**Recorded data**
━━━━━━

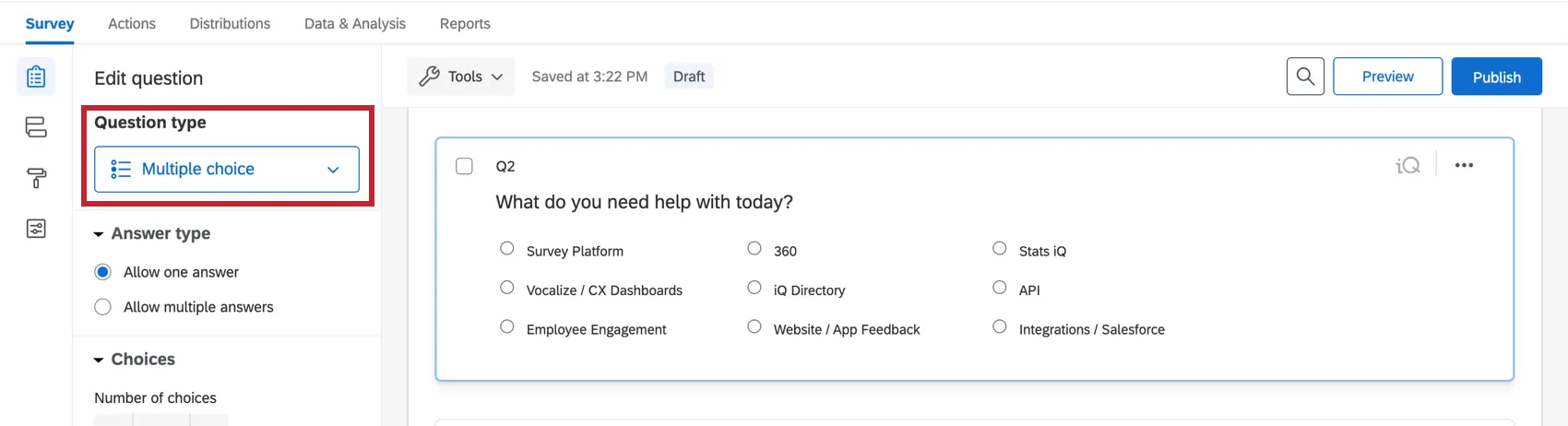Screen dimensions: 1568x426
Task: Select Allow multiple answers option
Action: pos(103,307)
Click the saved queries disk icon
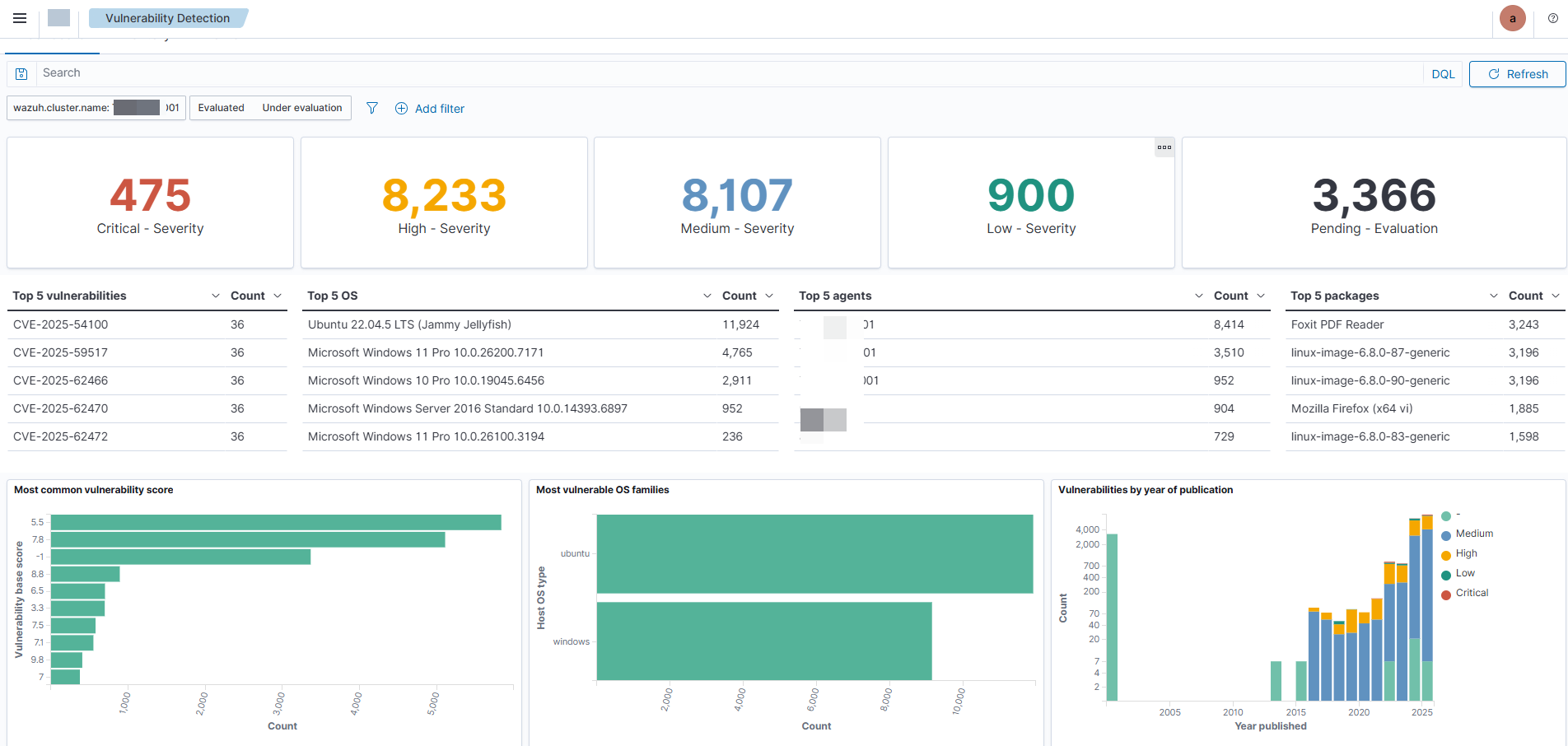Viewport: 1568px width, 746px height. click(x=22, y=74)
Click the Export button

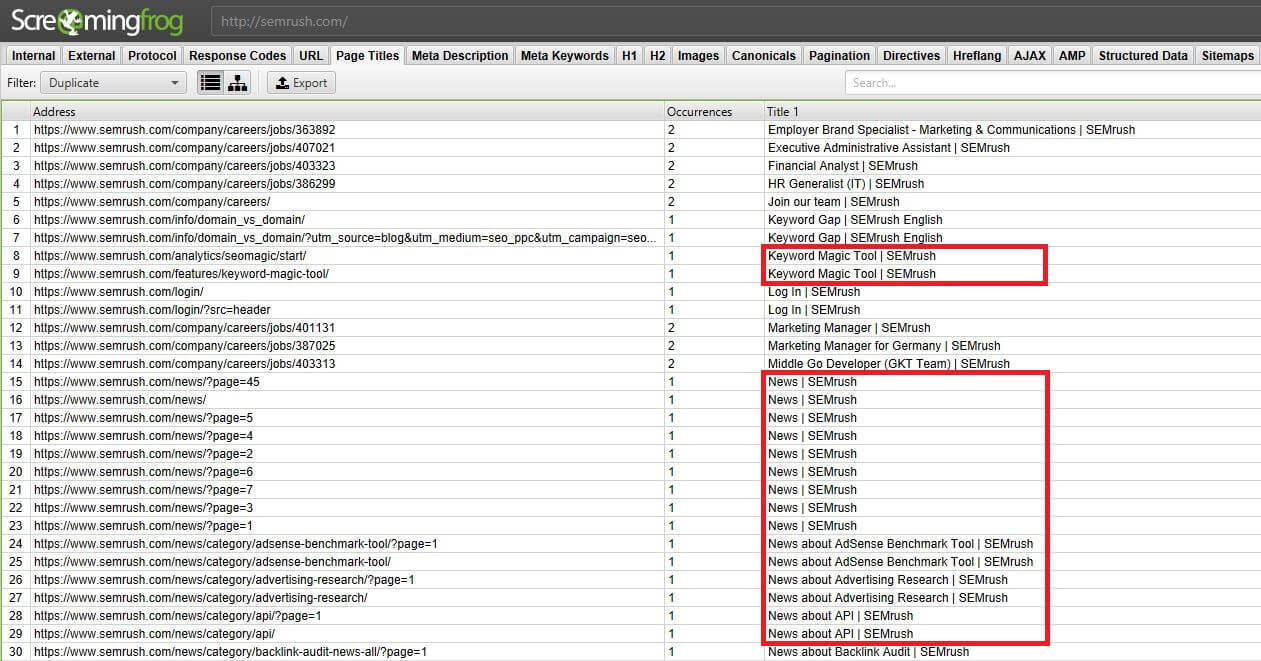coord(301,83)
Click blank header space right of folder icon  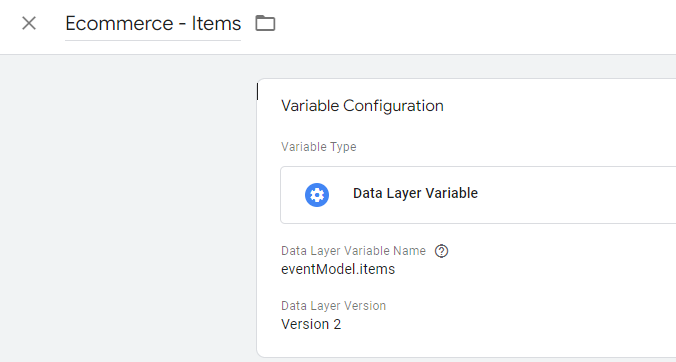(x=474, y=26)
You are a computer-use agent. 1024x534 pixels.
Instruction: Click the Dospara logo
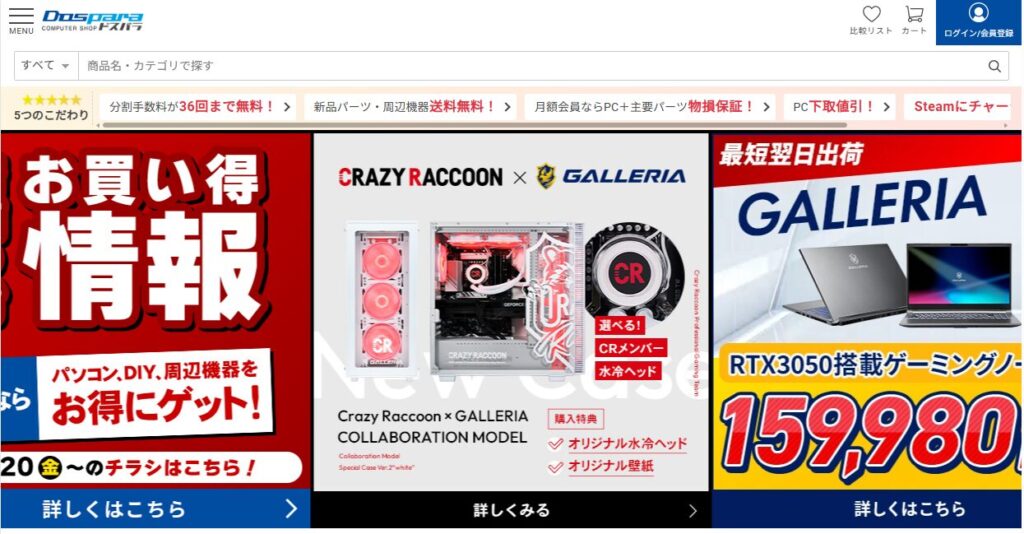point(92,20)
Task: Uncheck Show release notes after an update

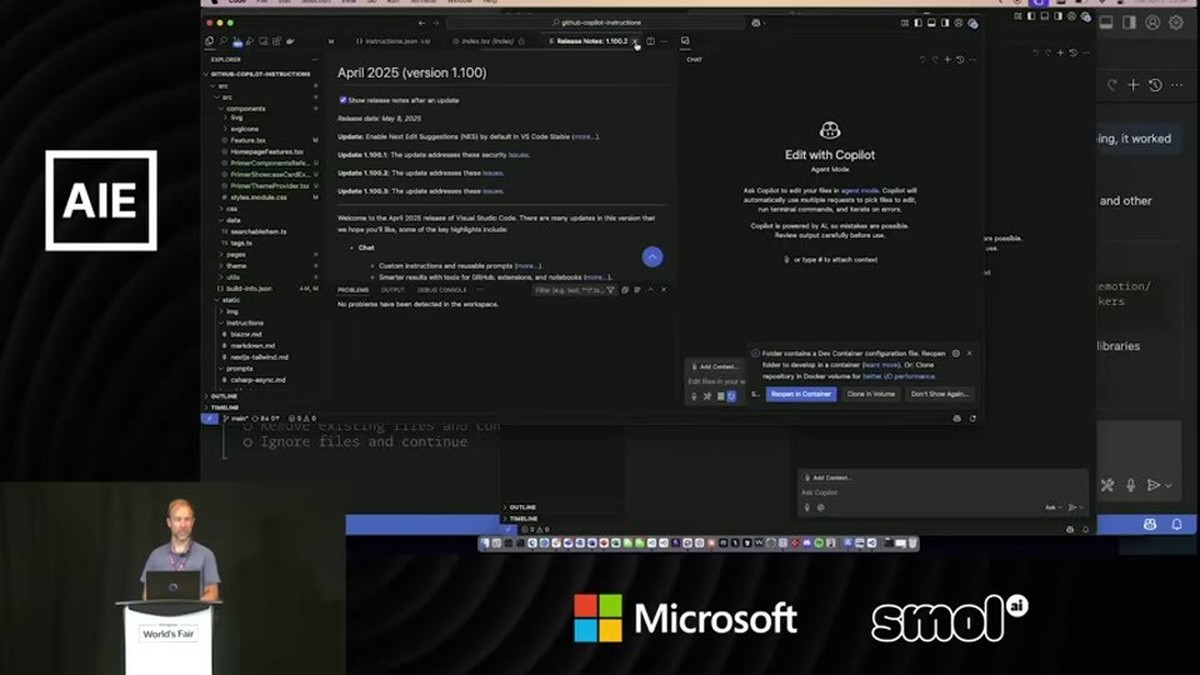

━━━━━━

**Exercise details**
When you reach the line with "Instruction: Click the Dospara logo" in the entries above, start copying, and go on word for word to the last line; skip any picture.

**Response to the task**
Instruction: Click the Dospara logo
point(92,20)
Task: Uncheck Show release notes after an update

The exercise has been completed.